#### SUPPLIED PASSAGE
◆ ◆ ◆ ◆ ◆ ◆ ◆

News that Greyhound Canada is pulling the plug on service in British Columbia at the end of October has shocked and surprised reps from several Shuswap agencies.
Family Resource Centre executive director Patti Thurston says 40 per cent of the organization’s client base relies on Greyhound service regularly – a base that totalled about 12,000 people across all socio-economic lines and all ages in 2015.
“This is horrific, actually,” she said, pointing out some families without cars have had to travel to BC Children’s Hospital in Vancouver by Greyhound. “There are lots of people who travel for medical treatment.”
“This is isolating people even more,” adds Jane Shirley, executive director of the SAFE Society. “They’ll maybe use unsafe ways to travel, like hitchhiking.”
She says the women’s shelter is often over capacity and clients travel by Greyhound for services in other centres. As well, due to safety reasons, on occasion other women travel by bus from their communities to the Salmon Arm shelter.
“Basically they’re stranded,” she says, noting students and many men who seek shelter in Salmon Arm will be unable to travel safely. “We have minimal service here anyway; this is going to be a challenge for sure.”
Jarvis Wice, vice-president of the Seniors Fifth Avenue Activity Centre, says the loss of a bus service will affect many of the organization’s 700 members.
“Wow! Ouch!” said Wice, noting many of the older members of the centre don’t want to drive to faraway places or have family who can drive them. “The government needs to come up with a reasonable and affordable transportation system for everyone in the province.
“I am totally shocked,” says Salmon Arm Mayor Nancy Cooper, who was taken completely off-guard and notes she will be looking into the situation in more detail. “I’m sure this will come up at UBCM (Union of BC Municipalities).”
“It is very disappointing to hear of Greyhound Canada’s decision to terminate passenger and freight services throughout B.C.,” says local chamber of commerce president Fiona Harris. “The Salmon Arm Chamber, as a champion and supporter of small business and entrepreneurship, is confident that new business ventures will be created to provide viable solutions.”

◆ ◆ ◆ ◆ ◆ ◆ ◆

#### DATA SHOWN
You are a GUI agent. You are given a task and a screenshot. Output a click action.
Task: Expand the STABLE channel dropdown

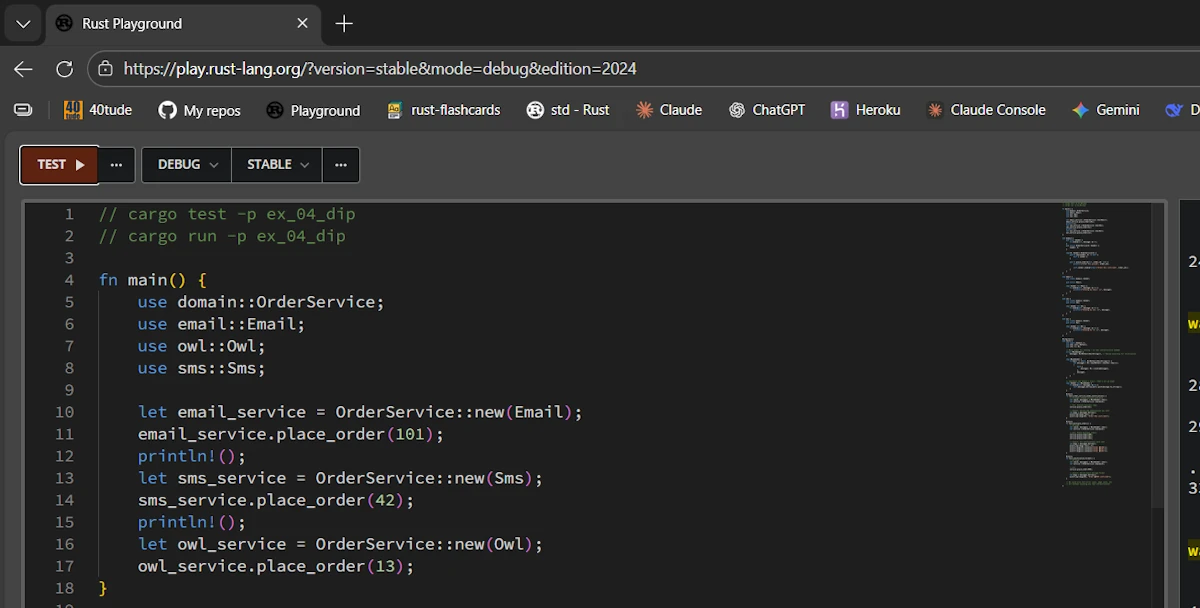coord(277,165)
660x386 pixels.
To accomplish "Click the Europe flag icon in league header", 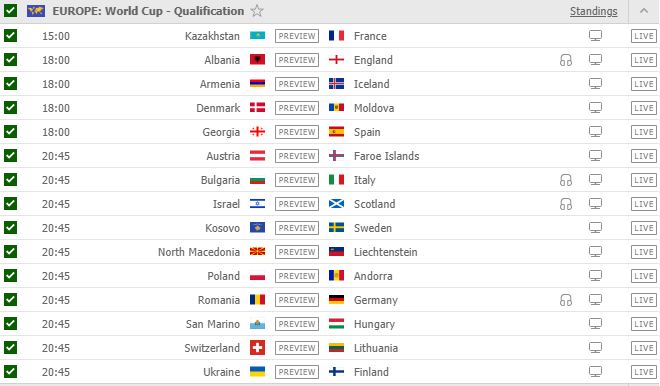I will pos(36,11).
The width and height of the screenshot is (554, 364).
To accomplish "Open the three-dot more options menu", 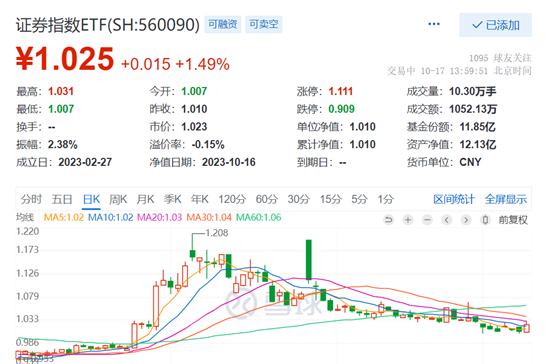I will click(x=434, y=24).
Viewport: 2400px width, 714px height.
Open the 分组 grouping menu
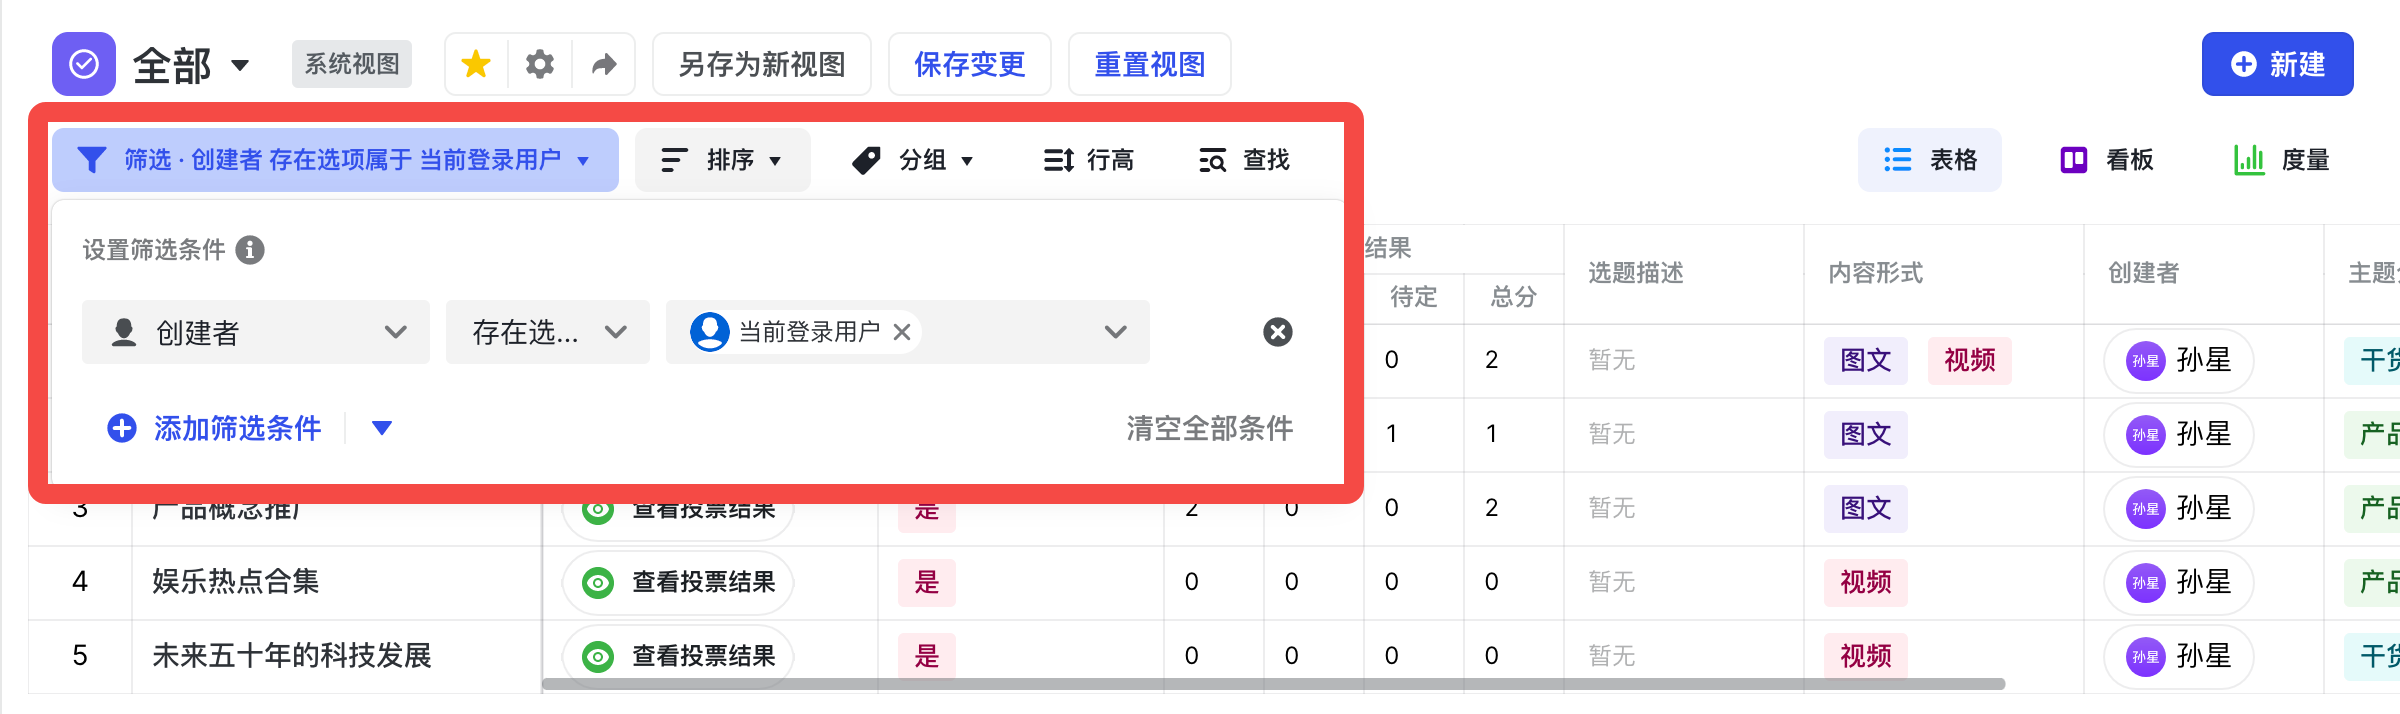pos(912,160)
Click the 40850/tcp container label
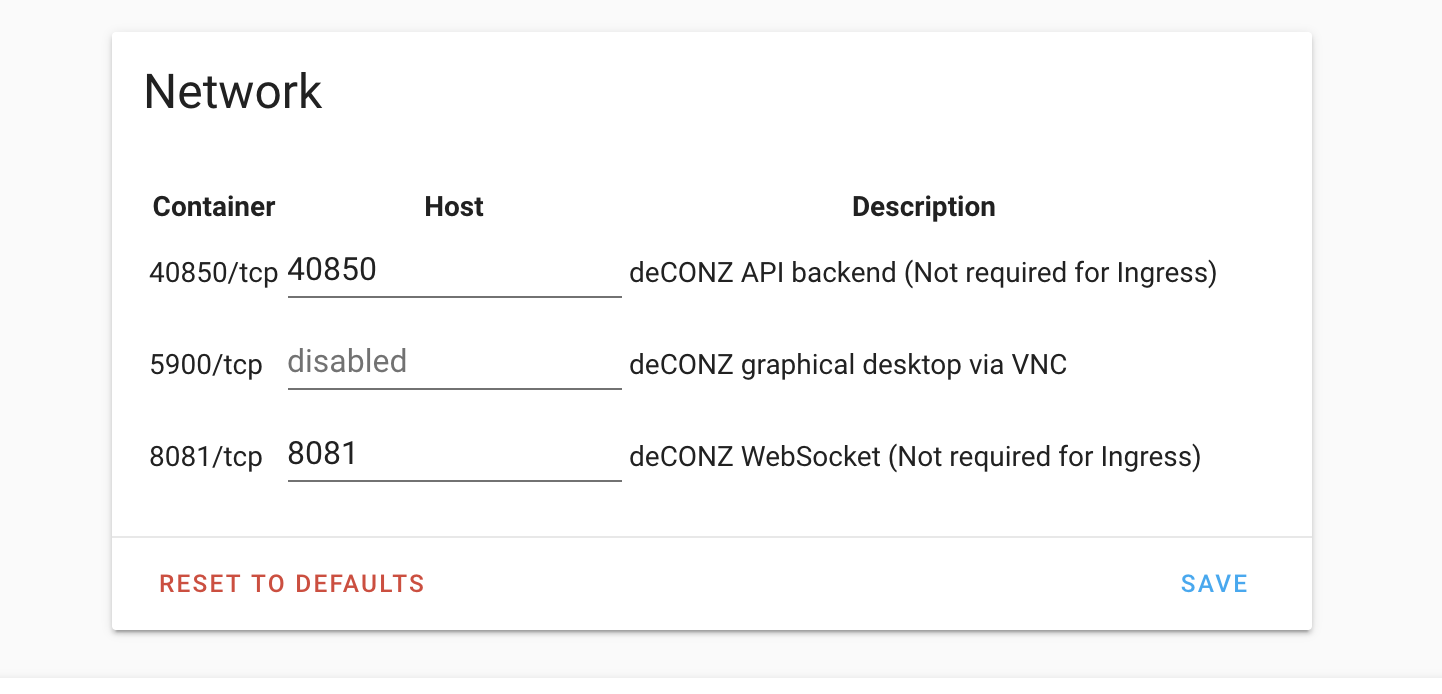The image size is (1442, 694). (x=213, y=272)
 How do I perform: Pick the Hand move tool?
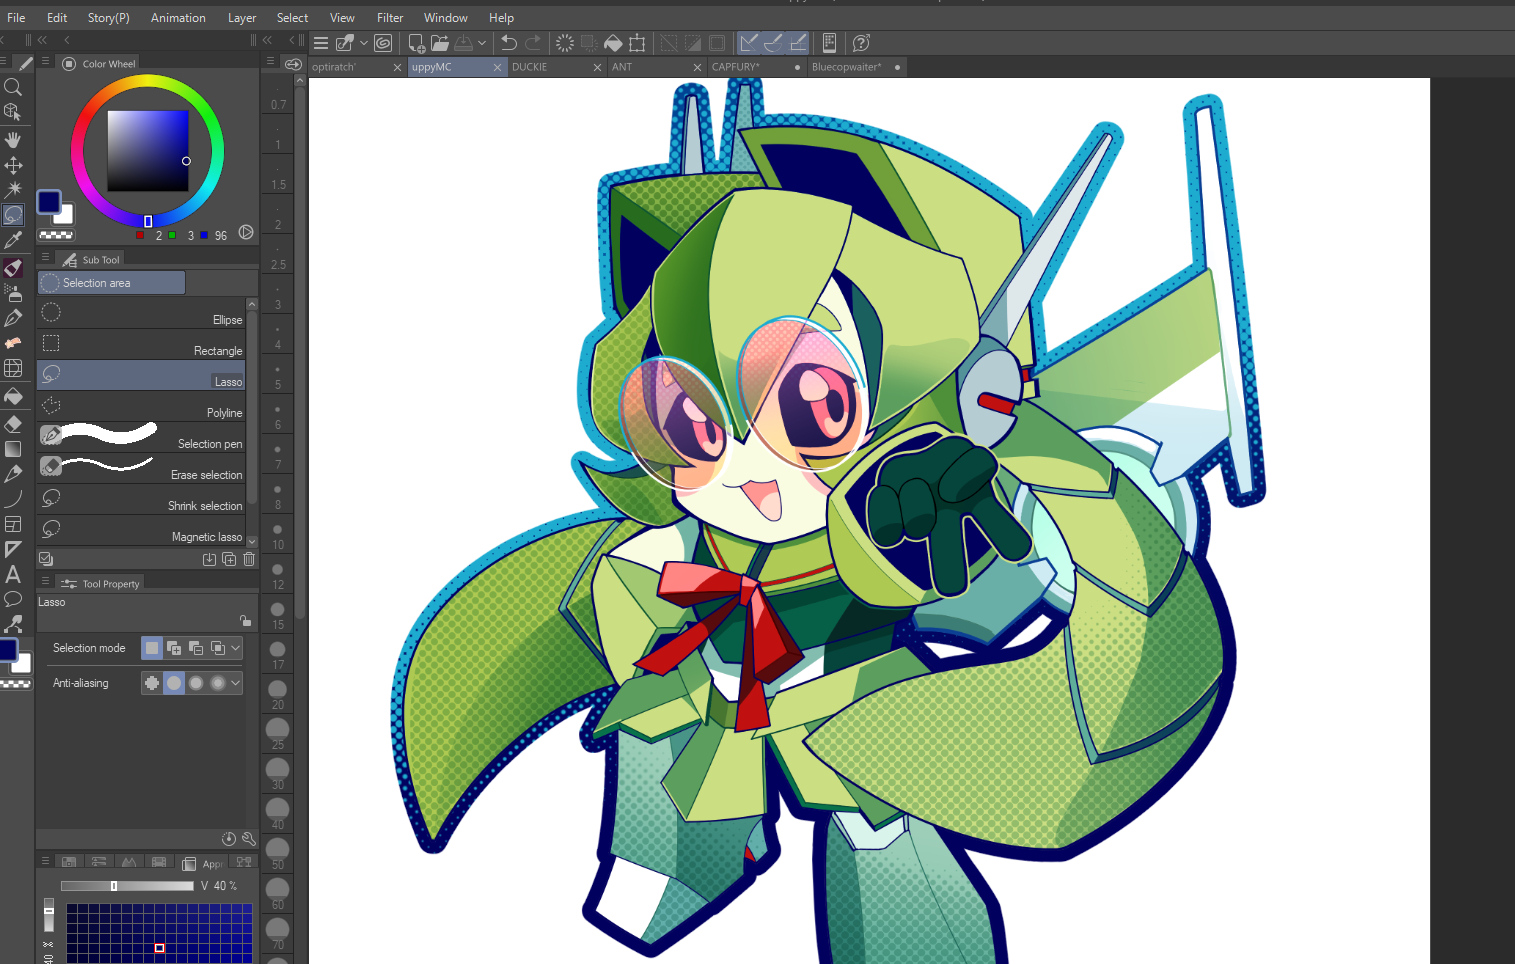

◆ ◆ ◆ ◆ ◆ ◆ ◆

#### ACTIVITIES
(a) Return the passage of the Greyhound article from "News that Greyhound" up to and including "several Shuswap agencies.", copied word for word.
(b) Name every person whose words are quoted in the article about Greyhound Canada ending service in British Columbia.
(c) Write the next part of the article about Greyhound Canada's British Columbia service cut, picking up after its final sentence.

#### RESPONSES BY TASK
(a)
News that Greyhound Canada is pulling the plug on service in British Columbia at the end of October has shocked and surprised reps from several Shuswap agencies.

(b)
Patti Thurston
Jane Shirley
Jarvis Wice
Nancy Cooper
Fiona Harris

(c)
In Sicamous, the local chamber of commerce took over management of the Greyhound depot service on June 26, moving it to the visitor’s centre.
Sicamous Chamber executive director Sheila Devost said there is no real alternative for people who do not drive.
“We’re pretty upset about it seeing how we have just taken that responsibility on,” Devost said, adding that many of the buses stopping in Sicamous are full or near capacity.
“It’s going to be impactful on a great number of people,” she said. “I don’t know how we will mange without a transportation service.”
Claire Trevena, Minister of Transportation and Infrastructure, called Greyhound’s decision “hugely problematic” and will likely impact the most vulnerable.
“It’s unfortunate that Greyhound did not communicate their plans sooner. At no point did Greyhound reach out to me, or my staff, to have a conversation on solutions to keep people connected – something I would have expected, given their long history in this province,” she said in an official ministry statement. “In the weeks and months ahead, I will be sitting down with other service providers, the private sector and local government to discuss how we can ensure people have access to safe, reliable and affordable transportation to get from one community to the next. In the meantime, I hope that other local, private operators will see an opportunity to bring a badly needed service to the parts of the province most affected by Greyhound’s decision.”